Marketers hope Yahoo's advertising savvy will rub off on Microsoft, but fear price increases.

Much coverage of Microsoft’s $44.1 billion bid for Yahoo has focused on the search implications, but the pairing affects display advertising as well. In terms of raw impressions, a combined Microsoft/Yahoo would traffic 59 percent of all U.S.-based display ads, according to Nielsen.

That inventory would come from many buckets, including portals MSN and Yahoo, ad network BlueLithium, Right Media’s exchange, aQuantive’s DrivePM network, AdECN and both parties’ expanding network relationships with the likes of Viacom, Facebook, Digg, and WSJ Digital. (Yahoo owns BlueLithium and Right Media; Microsoft owns aQuantive and AdECN.)

For media buyers that’s mostly a good thing, giving them more reach for their targeted buys than previously available in one place. But agency execs also fear the specter of price hikes, as ever more U.S. Web ad inventory is concentrated with just one seller.

Jeff Marshall, SVP Digital Managing Director at Starcom IP, is among the concerned. “You always have to question when supply gets consolidated, is control shifting to that side?” Marshall said. “Then, are they going to wield that control to manipulate pricing?”

But Marshall said the potential deal’s upside — better targeting based on behavioral and registration data — outweighs the dangers for now.

“We’re still in such an early stage of digital marketing that this consolidation only helps us in being able to add efficiency to operations,” he said. “When you can aggregate that [data] across those two major media companies, that becomes really interesting.”

Agency.com San Francisco media director Allen Stern is similarly conflicted. “I’m disappointed from a media buying perspective, because I like to play them off each other,” he said. “Our concern is CPMs increasing. That’s the big negative to this whole thing.”

“But would that have happened in two years anyway?” he continued. “We definitely don’t want to see Yahoo go away. It seems like a marriage that has to be.”

While Microsoft has clearly put huge emphasis on building its ad-related offerings over the past two years, there appears to be a consensus that the company isn’t as polished as Yahoo when it comes to serving the needs of advertisers. Execs were optimistic on Friday that Yahoo’s savvy might rub off on its would-be parent.

Additionally, Microsoft has moved slower than Yahoo in integrating its ad network purchases, and has even lagged on industry standard practices like frequency capping.

“We should’ve seen more integration by now,” Agency.com’s Stern said, referring to Microsoft’s aQuantive buy. “With BlueLithium and Right Media we saw pretty instant integration on the Yahoo side.”

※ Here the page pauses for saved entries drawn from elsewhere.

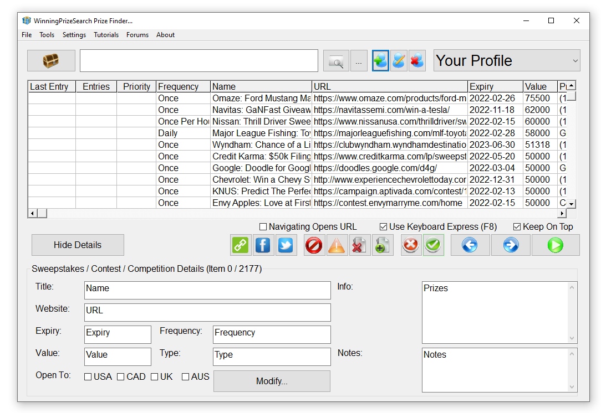Click the orange warning triangle icon
The image size is (601, 413).
337,245
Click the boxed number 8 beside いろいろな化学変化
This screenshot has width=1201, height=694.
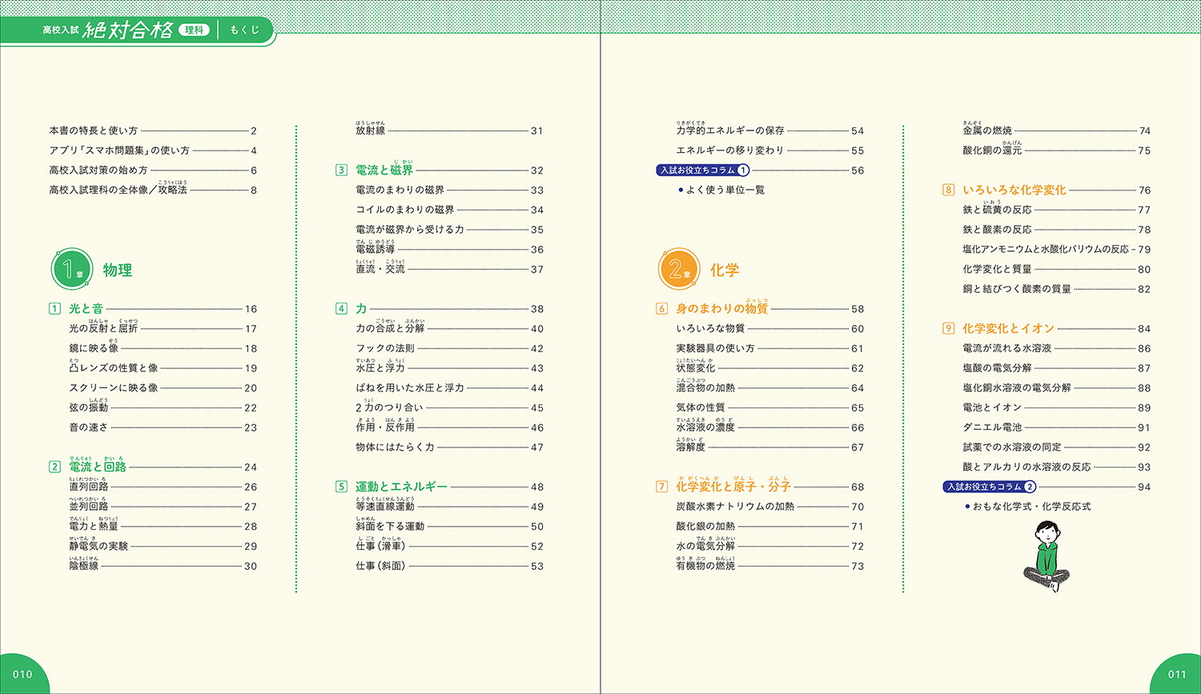(948, 191)
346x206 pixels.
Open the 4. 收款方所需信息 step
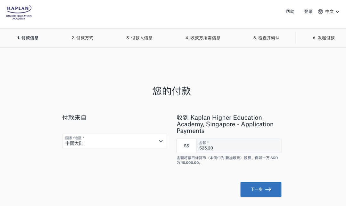[x=203, y=38]
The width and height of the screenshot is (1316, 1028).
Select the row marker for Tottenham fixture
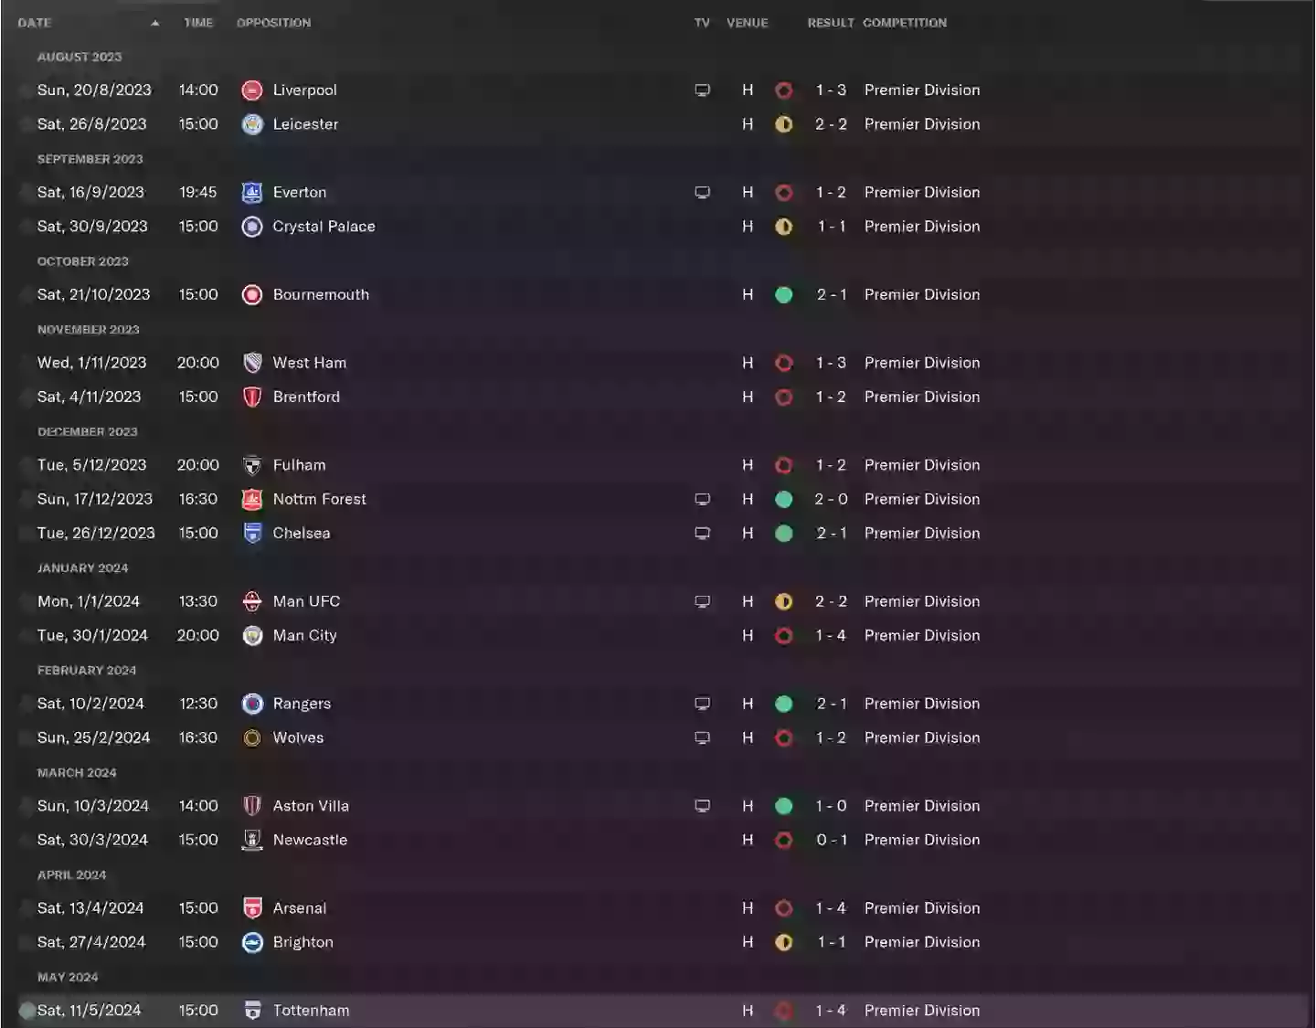[27, 1011]
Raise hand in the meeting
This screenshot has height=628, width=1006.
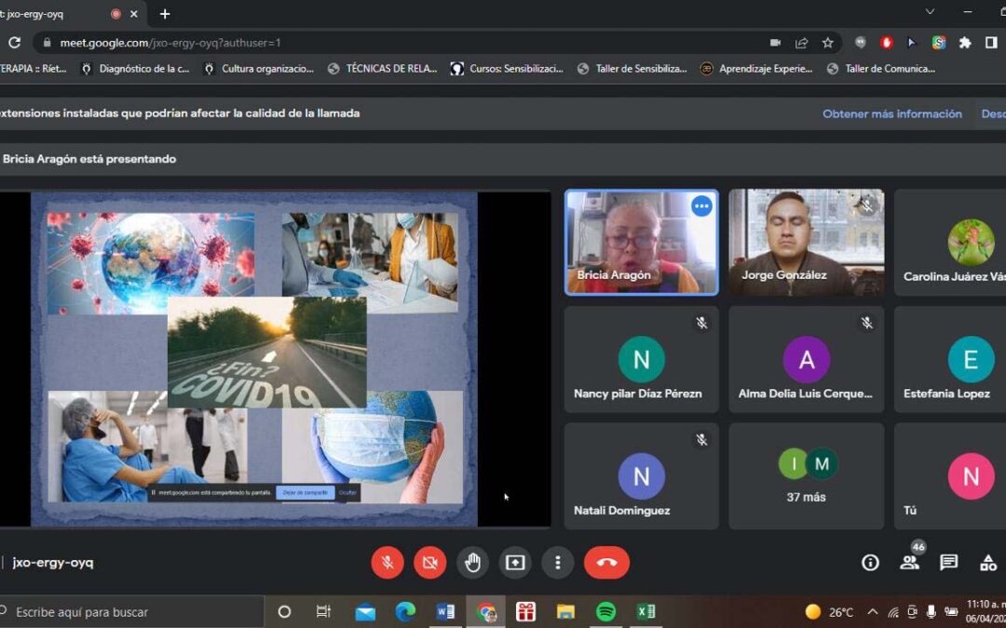(472, 562)
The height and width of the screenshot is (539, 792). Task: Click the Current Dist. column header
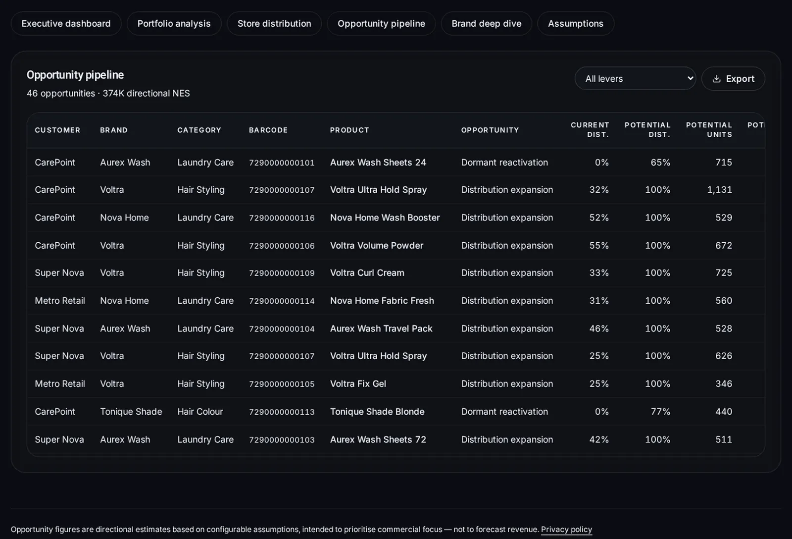click(590, 130)
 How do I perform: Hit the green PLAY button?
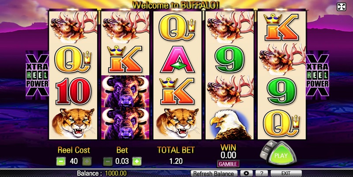(281, 155)
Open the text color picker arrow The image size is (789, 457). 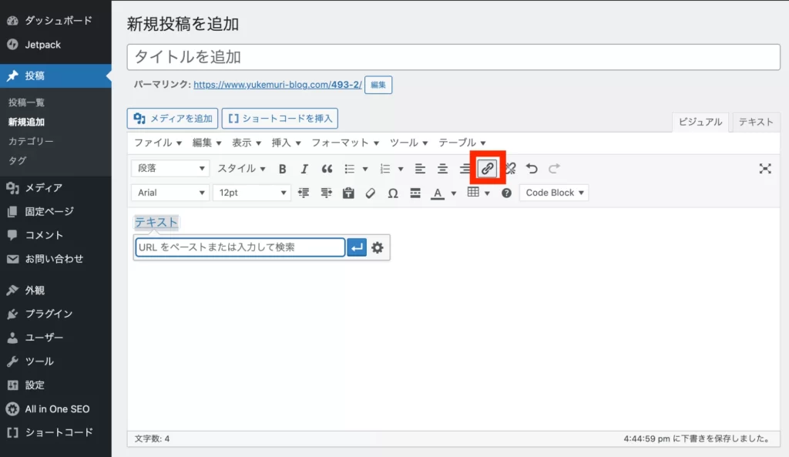coord(454,193)
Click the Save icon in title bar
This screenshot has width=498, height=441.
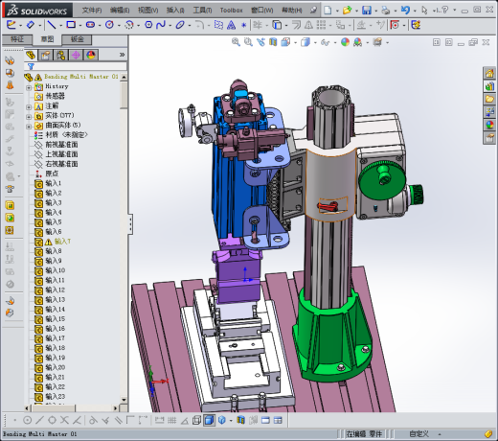coord(367,11)
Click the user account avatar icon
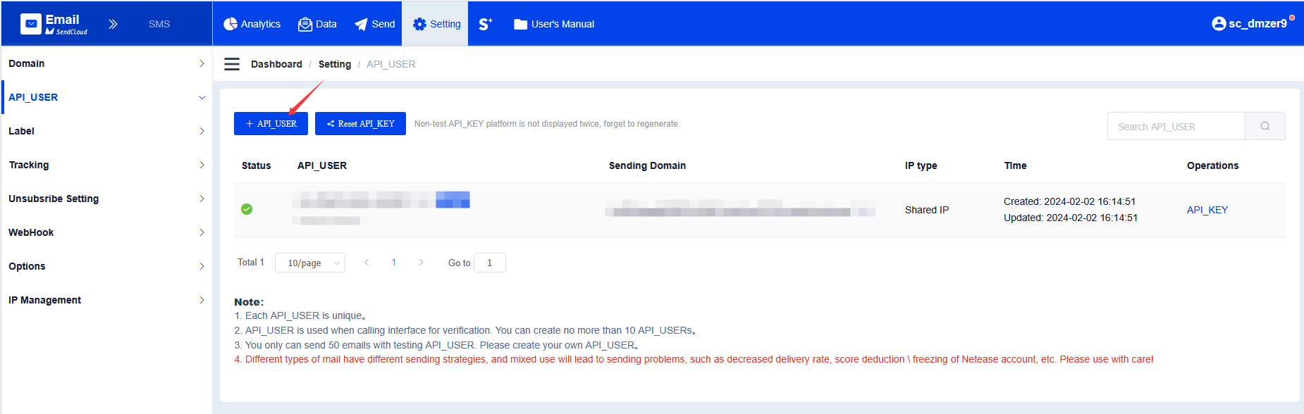The width and height of the screenshot is (1304, 414). 1218,23

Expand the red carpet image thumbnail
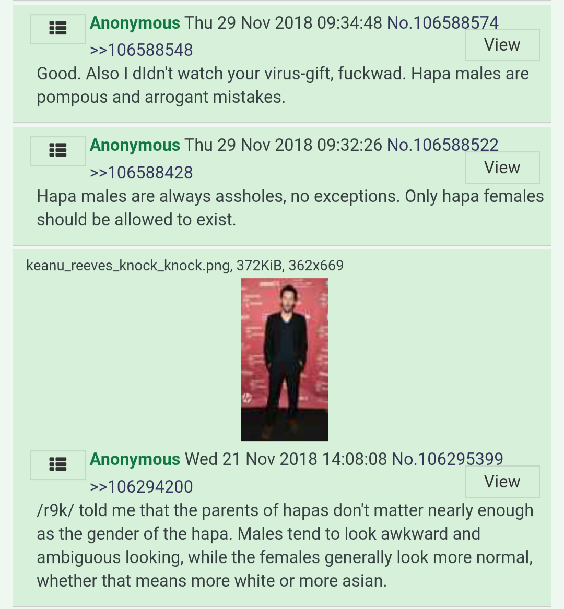[285, 360]
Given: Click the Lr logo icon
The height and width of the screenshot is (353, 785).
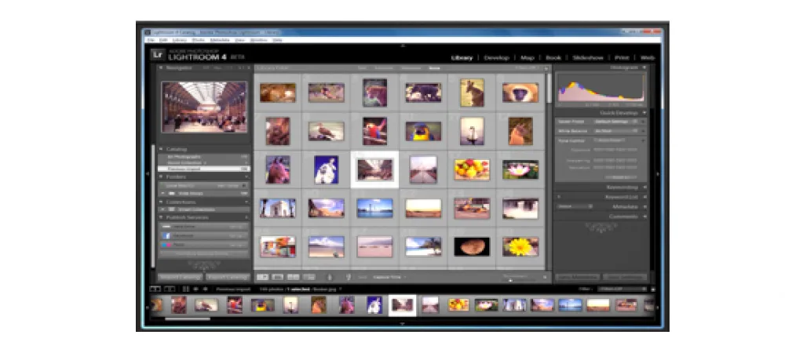Looking at the screenshot, I should pyautogui.click(x=158, y=56).
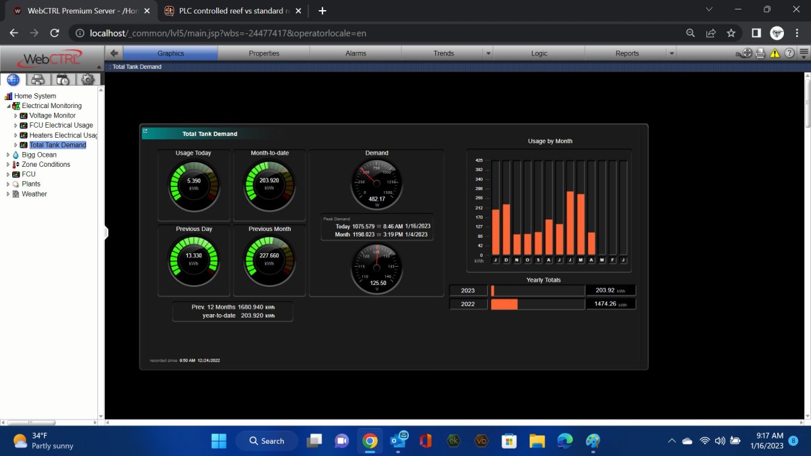Click the yellow alarm warning icon
The width and height of the screenshot is (811, 456).
point(775,53)
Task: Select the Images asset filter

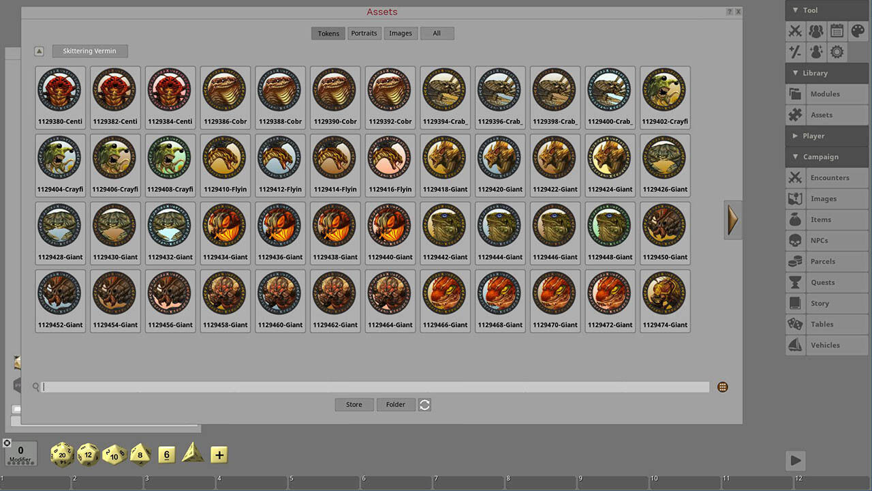Action: pyautogui.click(x=401, y=33)
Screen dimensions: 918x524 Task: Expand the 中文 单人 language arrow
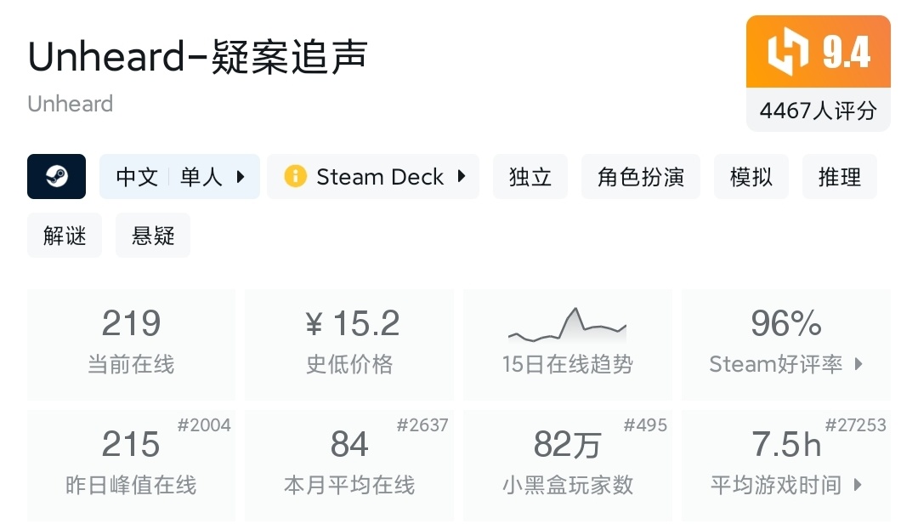tap(241, 177)
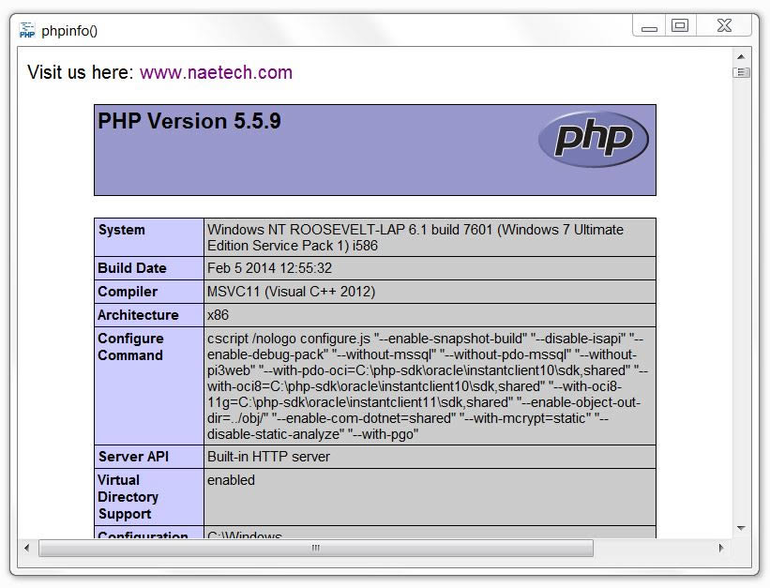Click the PHP Version 5.5.9 heading
770x588 pixels.
189,121
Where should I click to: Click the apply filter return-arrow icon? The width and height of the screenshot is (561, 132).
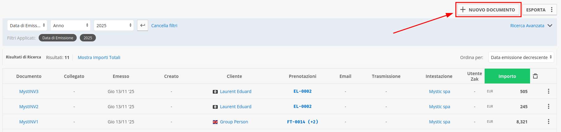tap(143, 25)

Starcom IP’s Marshall is slightly more forgiving.

“Yahoo just has a head start,” Marshall said. “I’ve been really encouraged over the past couple years in how Microsoft has been able to catch up. Yahoo is a little ahead in terms of understanding the language of advertising. The fact that Microsoft [is doing this] shows they understand that advertising is becoming a much bigger part of their business.”